Records
::::

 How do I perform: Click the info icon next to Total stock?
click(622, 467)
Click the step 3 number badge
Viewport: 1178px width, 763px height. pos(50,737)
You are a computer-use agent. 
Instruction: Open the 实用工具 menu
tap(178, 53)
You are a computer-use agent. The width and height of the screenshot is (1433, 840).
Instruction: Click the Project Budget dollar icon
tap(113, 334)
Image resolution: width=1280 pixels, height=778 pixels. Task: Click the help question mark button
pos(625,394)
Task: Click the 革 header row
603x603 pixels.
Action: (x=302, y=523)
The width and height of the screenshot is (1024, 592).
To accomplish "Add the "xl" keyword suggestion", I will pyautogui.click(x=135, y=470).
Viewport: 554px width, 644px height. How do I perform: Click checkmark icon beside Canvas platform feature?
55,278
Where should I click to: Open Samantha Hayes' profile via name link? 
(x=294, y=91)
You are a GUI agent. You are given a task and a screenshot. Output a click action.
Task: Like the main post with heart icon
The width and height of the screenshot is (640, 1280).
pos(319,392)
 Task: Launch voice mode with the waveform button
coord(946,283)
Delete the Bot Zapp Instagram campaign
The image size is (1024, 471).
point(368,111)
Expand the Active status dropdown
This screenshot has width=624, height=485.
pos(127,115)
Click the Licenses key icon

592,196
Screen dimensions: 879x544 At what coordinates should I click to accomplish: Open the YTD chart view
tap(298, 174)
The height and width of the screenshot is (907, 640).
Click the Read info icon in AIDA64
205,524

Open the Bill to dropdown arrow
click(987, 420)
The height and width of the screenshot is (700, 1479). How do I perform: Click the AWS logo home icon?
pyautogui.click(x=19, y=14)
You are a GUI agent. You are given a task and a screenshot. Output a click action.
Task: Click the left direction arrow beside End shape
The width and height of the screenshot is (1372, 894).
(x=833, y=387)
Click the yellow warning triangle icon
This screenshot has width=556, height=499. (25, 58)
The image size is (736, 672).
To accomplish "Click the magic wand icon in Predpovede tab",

::::

Required task:
Format every line of the listing above as a numbered list, omitting blank lines.

Finished answer:
1.  How do I perform: Click the info icon next to Total stock?
2. click(622, 467)
3. Click the step 3 number badge
4. Viewport: 1178px width, 763px height. pos(50,737)
5. You are a computer-use agent. 
6. Instruction: Open the 实用工具 menu
7. tap(178, 53)
8. You are a computer-use agent. The width and height of the screenshot is (1433, 840).
9. Instruction: Click the Project Budget dollar icon
10. tap(113, 334)
11. Image resolution: width=1280 pixels, height=778 pixels. Task: Click the help question mark button
12. pos(625,394)
13. Task: Click the 革 header row
14. 603x603 pixels.
15. Action: (x=302, y=523)
16. The width and height of the screenshot is (1024, 592).
17. To accomplish "Add the "xl" keyword suggestion", I will pyautogui.click(x=135, y=470).
18. Viewport: 554px width, 644px height. How do I perform: Click checkmark icon beside Canvas platform feature?
19. 55,278
20. Where should I click to: Open Samantha Hayes' profile via name link? 
21. (x=294, y=91)
22. You are a GUI agent. You are given a task and a screenshot. Output a click action.
23. Task: Like the main post with heart icon
24. The width and height of the screenshot is (640, 1280).
25. pos(319,392)
26.  Task: Launch voice mode with the waveform button
27. coord(946,283)
28. Delete the Bot Zapp Instagram campaign
29. The image size is (1024, 471).
30. point(368,111)
31. Expand the Active status dropdown
32. This screenshot has width=624, height=485.
33. pos(127,115)
34. Click the Licenses key icon
35. 592,196
36. Screen dimensions: 879x544 At what coordinates should I click to accomplish: Open the YTD chart view
37. tap(298, 174)
38. The height and width of the screenshot is (907, 640).
39. Click the Read info icon in AIDA64
40. 205,524
41. Open the Bill to dropdown arrow
42. click(987, 420)
43. The height and width of the screenshot is (700, 1479). How do I perform: Click the AWS logo home icon?
44. pyautogui.click(x=19, y=14)
45. You are a GUI agent. You are given a task and a screenshot. Output a click action.
46. Task: Click the left direction arrow beside End shape
47. The width and height of the screenshot is (1372, 894).
48. (x=833, y=387)
49. Click the yellow warning triangle icon
50. This screenshot has width=556, height=499. (25, 58)
51. The image size is (736, 672).
52. To accomplish "Click the magic wand icon in Predpovede tab",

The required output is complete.